EXERCISE PROMPT. Your answer must consist of the records below, reproduced exactly, with every picture removed.

·····

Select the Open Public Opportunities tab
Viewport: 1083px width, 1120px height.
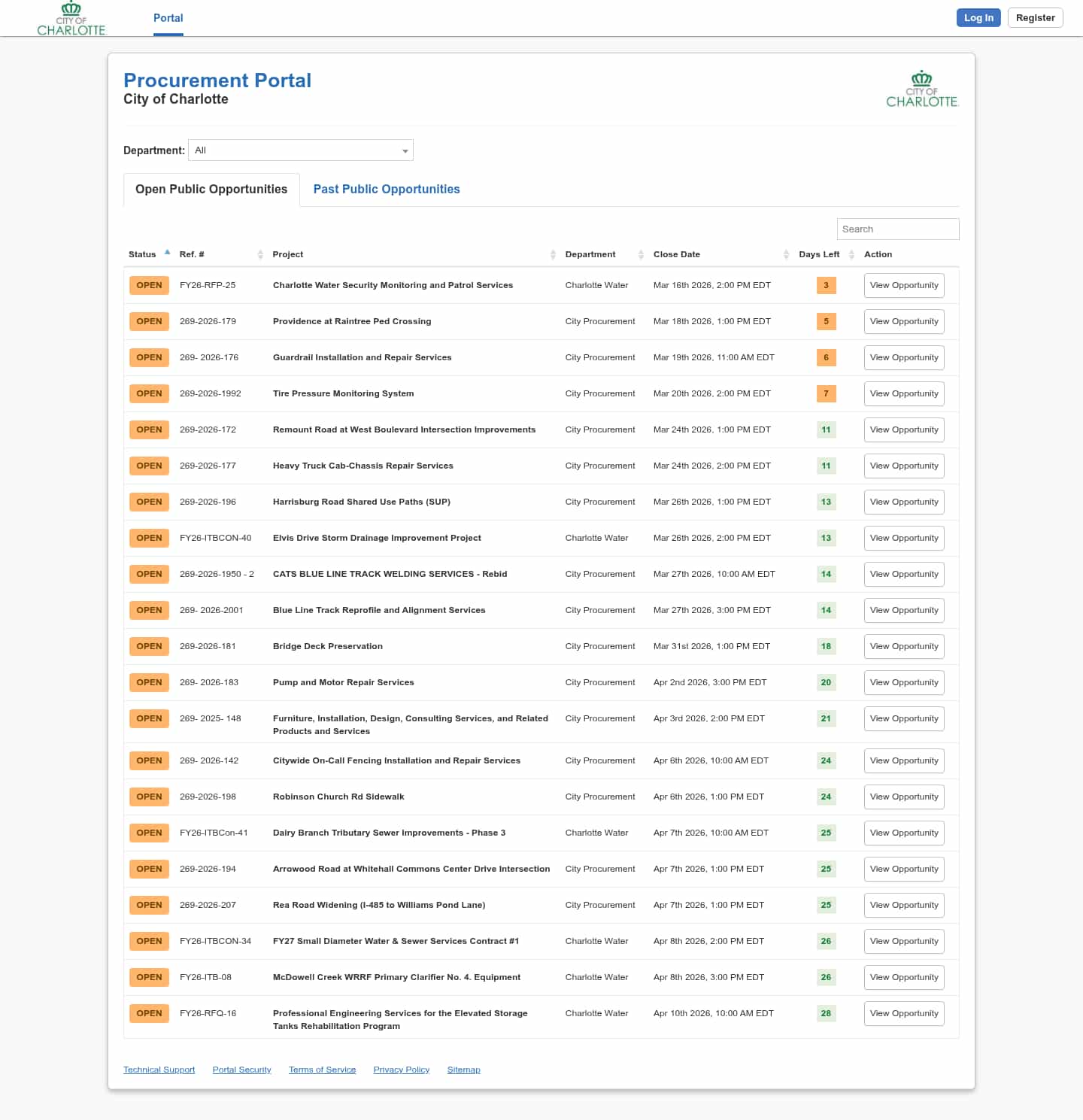tap(211, 190)
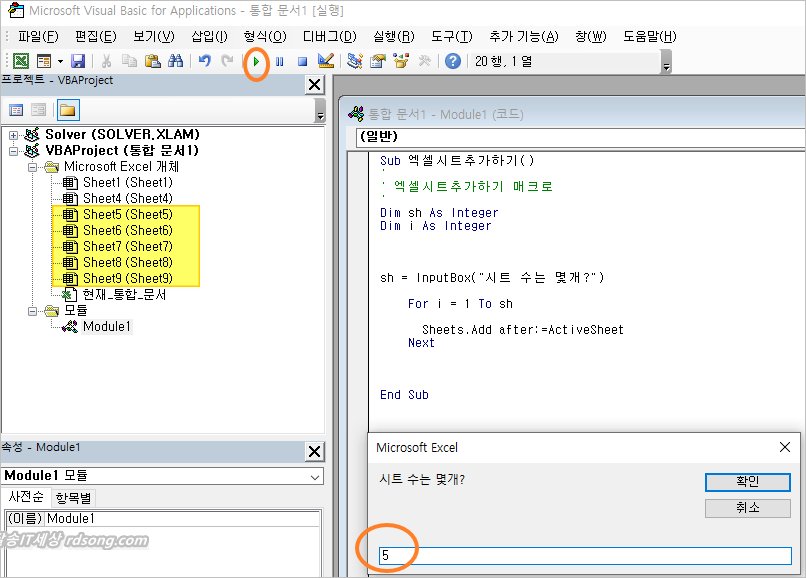
Task: Open Help with the question mark icon
Action: coord(453,62)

·····

SOLUTION.
Select the Open Public Opportunities tab
Viewport: 1083px width, 1120px height.
tap(211, 190)
Task: Open Help with the question mark icon
Action: coord(453,62)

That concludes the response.